Tribals of Telangana's Mulugu district losing ancestral land to encroachers

As per the Tribal Welfare Department’s data, a total of 53,022 cases have been booked so far concerning 2,08,512 acres, of which 52,075 cases covering 2,05,431 acres have been disposed of.
Adivasi youngsters of Mulugu district in Telangana. (Photo| EPS)
Adivasi youngsters of Mulugu district in Telangana. (Photo| EPS)

HYDERABAD: J Shiva Ganesh, a tribal from Rangapuram village of Govindraopet mandal in Mulugu district, is the legal heir to his grandfather's 10.5 acre land. Of this land, five acres is patta land for which he has been getting assistance through the Rythu Bandhu scheme. The rest is ancestral land for which he had pahanis.

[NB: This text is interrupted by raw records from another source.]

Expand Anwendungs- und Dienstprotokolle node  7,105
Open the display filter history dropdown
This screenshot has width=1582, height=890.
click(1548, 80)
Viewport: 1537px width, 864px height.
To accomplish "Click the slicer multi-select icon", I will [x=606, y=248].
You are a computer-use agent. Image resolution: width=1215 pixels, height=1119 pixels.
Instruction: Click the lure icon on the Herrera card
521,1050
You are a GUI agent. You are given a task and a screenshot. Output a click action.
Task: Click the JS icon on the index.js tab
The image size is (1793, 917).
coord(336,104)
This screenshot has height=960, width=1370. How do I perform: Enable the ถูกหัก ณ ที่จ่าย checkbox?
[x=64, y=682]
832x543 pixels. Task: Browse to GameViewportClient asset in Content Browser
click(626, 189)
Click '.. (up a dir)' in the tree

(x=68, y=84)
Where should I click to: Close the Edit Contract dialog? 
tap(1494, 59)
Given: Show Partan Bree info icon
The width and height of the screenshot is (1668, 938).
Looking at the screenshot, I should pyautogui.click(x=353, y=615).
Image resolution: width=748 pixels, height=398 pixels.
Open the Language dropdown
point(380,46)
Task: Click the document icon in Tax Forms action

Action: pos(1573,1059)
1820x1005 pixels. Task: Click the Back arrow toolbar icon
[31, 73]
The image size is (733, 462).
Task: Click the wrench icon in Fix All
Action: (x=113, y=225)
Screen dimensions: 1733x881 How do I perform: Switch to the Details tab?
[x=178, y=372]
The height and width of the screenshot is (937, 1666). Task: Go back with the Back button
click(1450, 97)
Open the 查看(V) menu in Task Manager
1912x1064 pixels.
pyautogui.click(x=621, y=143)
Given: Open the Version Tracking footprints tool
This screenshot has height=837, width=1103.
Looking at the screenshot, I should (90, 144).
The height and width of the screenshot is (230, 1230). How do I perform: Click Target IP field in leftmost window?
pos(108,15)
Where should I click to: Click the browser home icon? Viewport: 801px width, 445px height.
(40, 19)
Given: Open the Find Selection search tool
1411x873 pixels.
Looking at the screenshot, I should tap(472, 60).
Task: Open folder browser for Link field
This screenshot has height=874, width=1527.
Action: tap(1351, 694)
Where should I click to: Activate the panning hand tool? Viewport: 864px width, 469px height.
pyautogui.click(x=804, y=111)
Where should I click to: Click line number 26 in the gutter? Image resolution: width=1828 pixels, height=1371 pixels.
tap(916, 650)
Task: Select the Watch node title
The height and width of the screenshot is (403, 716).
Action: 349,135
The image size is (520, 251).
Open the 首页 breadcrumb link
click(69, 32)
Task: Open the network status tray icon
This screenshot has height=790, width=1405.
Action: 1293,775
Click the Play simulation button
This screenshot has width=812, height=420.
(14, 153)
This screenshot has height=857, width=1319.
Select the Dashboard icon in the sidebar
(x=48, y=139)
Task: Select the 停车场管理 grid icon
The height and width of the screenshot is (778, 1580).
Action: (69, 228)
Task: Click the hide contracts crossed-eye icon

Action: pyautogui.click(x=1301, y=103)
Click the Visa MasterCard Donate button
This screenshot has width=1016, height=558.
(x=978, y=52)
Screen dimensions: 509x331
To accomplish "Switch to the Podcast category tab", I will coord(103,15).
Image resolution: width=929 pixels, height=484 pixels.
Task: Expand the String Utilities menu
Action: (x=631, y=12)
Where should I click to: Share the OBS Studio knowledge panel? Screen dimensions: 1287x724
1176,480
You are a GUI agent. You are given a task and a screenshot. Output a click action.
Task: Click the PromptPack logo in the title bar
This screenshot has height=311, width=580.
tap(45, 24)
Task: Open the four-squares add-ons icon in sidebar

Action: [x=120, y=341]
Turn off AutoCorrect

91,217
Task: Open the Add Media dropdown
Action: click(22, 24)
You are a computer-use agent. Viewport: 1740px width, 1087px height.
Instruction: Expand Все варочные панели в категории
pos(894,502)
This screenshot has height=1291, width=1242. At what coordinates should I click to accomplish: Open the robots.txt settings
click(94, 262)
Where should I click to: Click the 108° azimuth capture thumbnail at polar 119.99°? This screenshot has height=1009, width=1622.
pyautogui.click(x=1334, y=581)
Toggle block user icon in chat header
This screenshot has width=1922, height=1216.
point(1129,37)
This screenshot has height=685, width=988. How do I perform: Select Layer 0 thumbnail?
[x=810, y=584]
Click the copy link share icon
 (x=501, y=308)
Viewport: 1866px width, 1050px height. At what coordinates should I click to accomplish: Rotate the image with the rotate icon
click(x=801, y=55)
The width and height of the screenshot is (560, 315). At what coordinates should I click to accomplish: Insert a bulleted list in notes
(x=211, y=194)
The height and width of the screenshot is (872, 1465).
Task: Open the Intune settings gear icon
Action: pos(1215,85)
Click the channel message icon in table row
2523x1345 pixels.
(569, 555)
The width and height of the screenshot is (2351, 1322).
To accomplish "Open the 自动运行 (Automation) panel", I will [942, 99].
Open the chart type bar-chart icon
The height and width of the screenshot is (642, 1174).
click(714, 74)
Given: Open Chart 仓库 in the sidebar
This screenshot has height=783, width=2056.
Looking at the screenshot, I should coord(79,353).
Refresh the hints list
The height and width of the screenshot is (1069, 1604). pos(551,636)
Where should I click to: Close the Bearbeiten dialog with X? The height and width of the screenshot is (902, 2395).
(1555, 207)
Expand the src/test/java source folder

However, non-tribals have been in the possession of the entire property. A post-graduate in MSc (Zoology), Shiva took the pahanis and all the proofs showing that the land belonged to him to the ITDA programme officer of Eturnagaram to make a claim to his ancestral land.

Orders were issued in his favour after the panchnama was done. As the MRO was supposed to implement the order, Shiva went to him, only to be threatened by the non-tribal illegal occupants, who warned him against pursuing the case.  

The very spirit of the Telangana State Scheduled Areas Land Transfer Act, which was amended from time to time till 1978, was that transfer of land in tribal areas from tribals to non-tribals or vice-versa cannot be done in scheduled areas. Yet, there are many instances similar to Shiva’s case.

As per the Tribal Welfare Department’s data, a total of 53,022 cases have been booked so far concerning 2,08,512 acres, of which 52,075 cases covering 2,05,431 acres have been disposed of. The number of cases decided in favour of STs were 31,279, of which land was physically restored to tribals in 22,706 cases. 

This means as per the official records, only 24,064 acres are yet to be restored to tribals across the State. But the situation on the ground is on the contrary, claim activists.

"After issuing orders and conducting a panchnama, the land is being shown as physically restored to the tribals by the ITDA. But then the burden of taking possession of the land falls on the tribal and not on the non-tribal in unlawful possession," claimed Dr Ch Kishore Kumar, a tribal rights activist and an Associate Professor in Osmania University.

"So unless some kind of protection is given to tribals and monitoring is done to check who is in possession from time-to-time, Land Transfer Regulation (LTR) cases cannot be resolved," he added.